|18-year-old Cheryl with Aunt Ruthie and cousin Ellen
(along with Uncle Sam and cousins Ricky and Allen)
At last night’s Women’s Passover Seder, the leader posed the question, “Which woman/women from your life had the biggest influence on you (Judaically speaking)?” The first participant spoke about her mother. Pondering the question for myself, my mind turned to my own mother. No doubt, she has influenced me in many ways, the vast majority of which I’m truly grateful for, but she’d be the first to tell you that she had little to do with my present-day observance of Judaism. The next participant spoke about her grandmother. And so my mind turned to my 95-year-old Gram from the Bronx and my Grandma Lil, who I only knew for a few years before Alzheimer’s transformed her into a stranger. I learned a LOT of Yiddish from Gram; I didn’t realize how much I knew until I started having regular conversations with Jewish people outside my family. “You probably don’t know all these words I’m using. They’re Yiddish,” an older someone from my community once said. “Actually, I do,” I responded in surprise. But how? I thought to myself. And then I remembered how my Gram, when I was younger, would give me a rough English translation after every Yiddish word and phrase she used. Eventually – unknowingly – they became part of my vocabulary. According to my dad, I would have learned equally as much about Jewish cooking from my Grandma Lil, but by the time I was old enough to understand, let alone appreciate, the meaning of her keeping a Kosher kitchen, she was too far gone for me to learn from her. She did take me to synagogue for the very first time, but I was so young that the only thing I remember about the experience was the Stella Dora cookie I ate there. Her sister, my great-aunt Rose, popped into my mind next, as I remembered that her kugel was the first one I ever tried.
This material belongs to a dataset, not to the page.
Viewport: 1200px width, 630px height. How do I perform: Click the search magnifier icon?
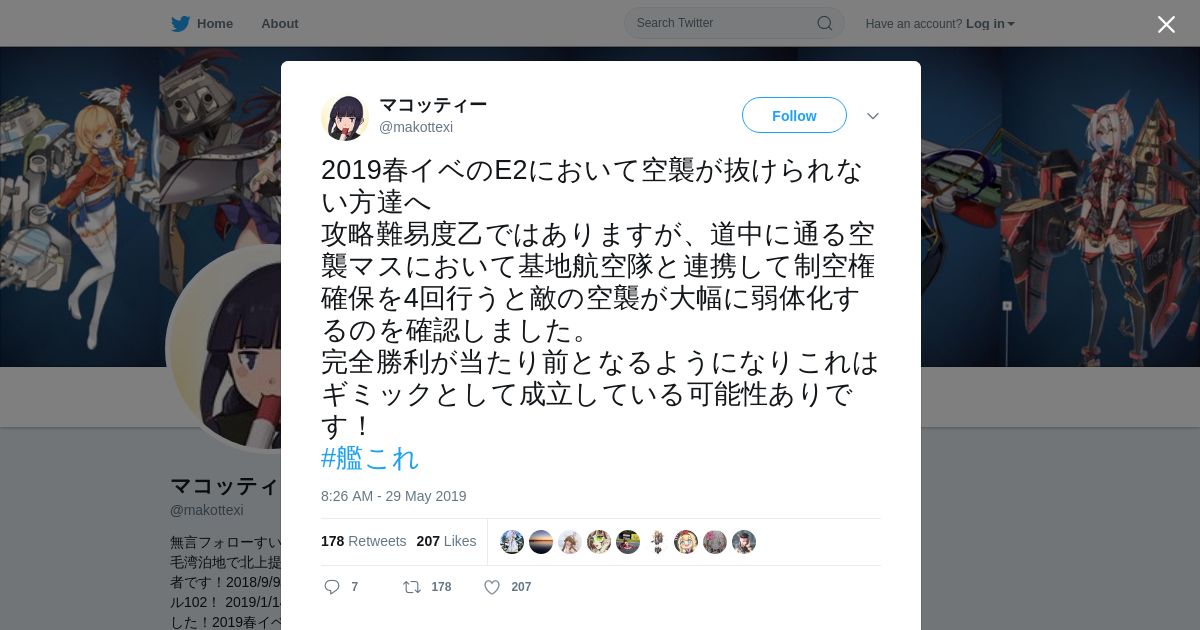(825, 23)
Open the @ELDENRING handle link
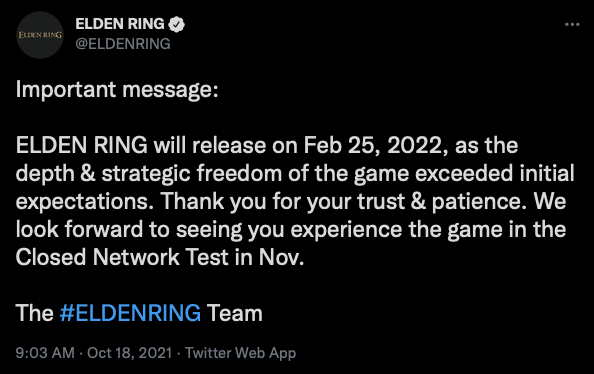This screenshot has width=594, height=374. 123,44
Aunt Rose, Uncle Arnie, and their daughter Barbara gave me my first taste (that I can remember) of Jewish observance, as I watched Barbara’s oldest son, who wore a kippah (yarmulke), wash his hands and say a blessing before our meal. Would my answer then be my aunt? Or would it be my Great Aunt Ruthie or my cousin Ellen, both of whom introduced me to the rituals of Rosh HaShanah and Yom Kippur? As I discussed it with Hubby later in the evening, I realized that while these strong Jewish women were definitely influences, my answer was surprisingly not them.
|We’re on a camel!|
The woman who was the biggest influence on my Jewish identity was a young college student who was virtually a stranger to me. Last minute, Rachel was “randomly” placed as my third roommate on our Birthright Israel trip. Nervous about accidentally offending our other, Orthodox roommate with my lack of knowledge about Judaism, I relied on Rachel to answer my questions about keeping Shabbat, which she did with the utmost patience and respect, never once making me feel as stupid as I was afraid I sounded. At services, she explained the unfamiliar prayers that I now say from memory every weekend. She unlocked for me what I thought could only be accessed with a key given to you at Hebrew school.
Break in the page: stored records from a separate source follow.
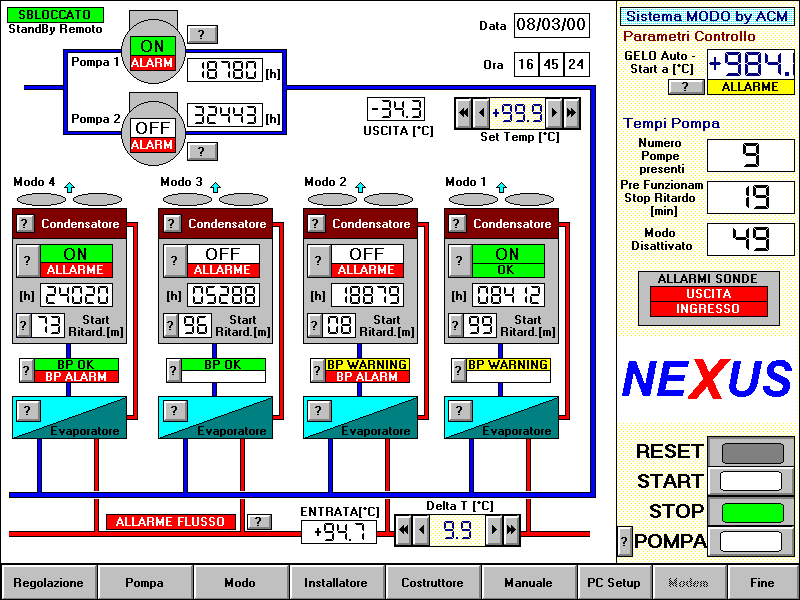
Task: Decrease Set Temp with fast rewind arrow
Action: coord(464,113)

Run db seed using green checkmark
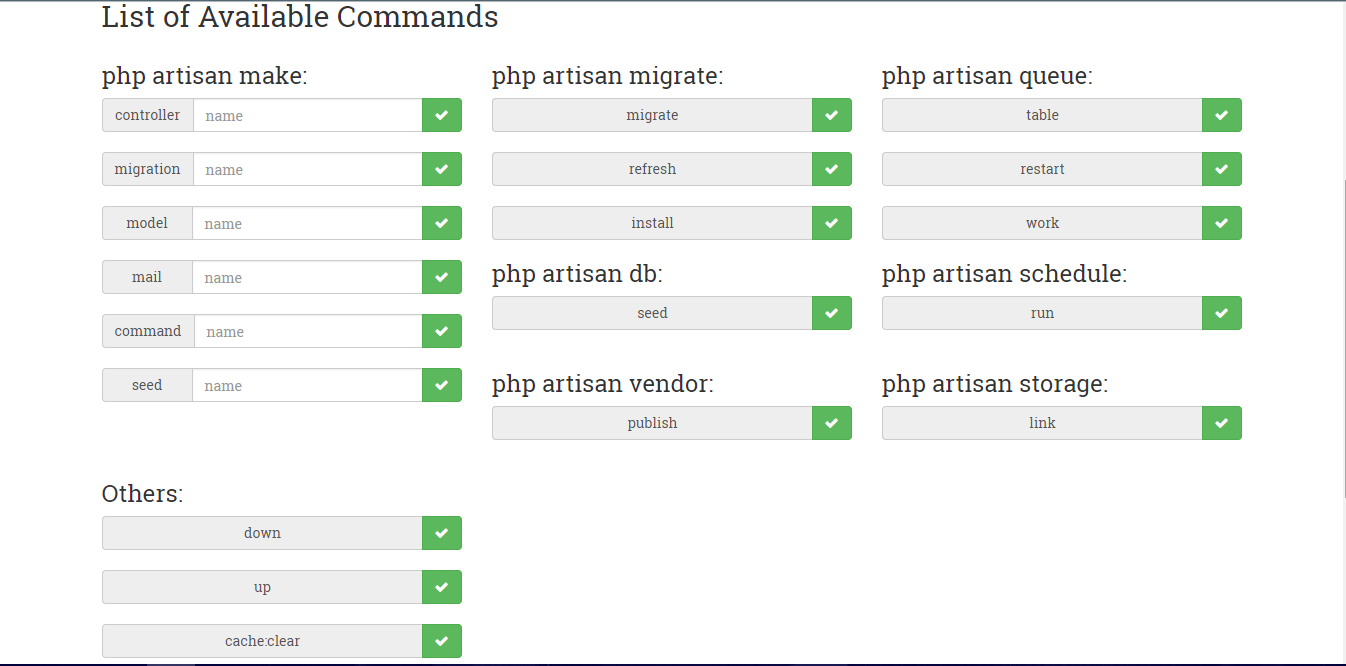point(831,313)
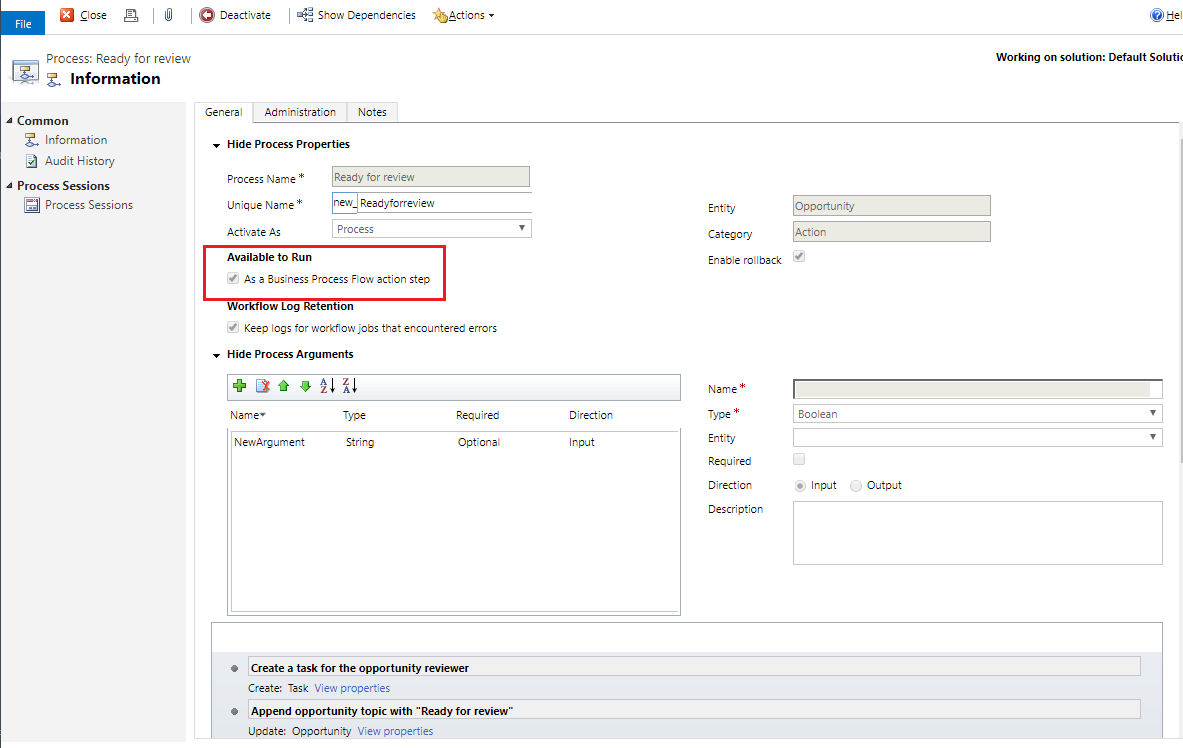The image size is (1183, 748).
Task: Open Audit History in the sidebar
Action: (x=79, y=161)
Rachel and I remained friends after we returned to the States. Continuing to live Jewishly together on the University of Florida campus, Rachel helped me host my very first Passover Seder, guiding me through the foreign rituals, and helped me navigate the dining hall so that I didn’t accidentally eat anything I shouldn’t. After college, Rachel introduced me to Temple life, and years later, I was by her side as a bridesmaid in her Jewish wedding, as she was by my side at mine.
Had I had a roommate who was not as open as Rachel, not as patient and understanding and nonjudgmental, I might not have had the same Jewish experience, might not be living Jewishly the way I do today. And so it is to Rachel that I raise my Manischewitz, with sincere gratitude for her selfless sharing of knowledge and the hope that I can pay it forward.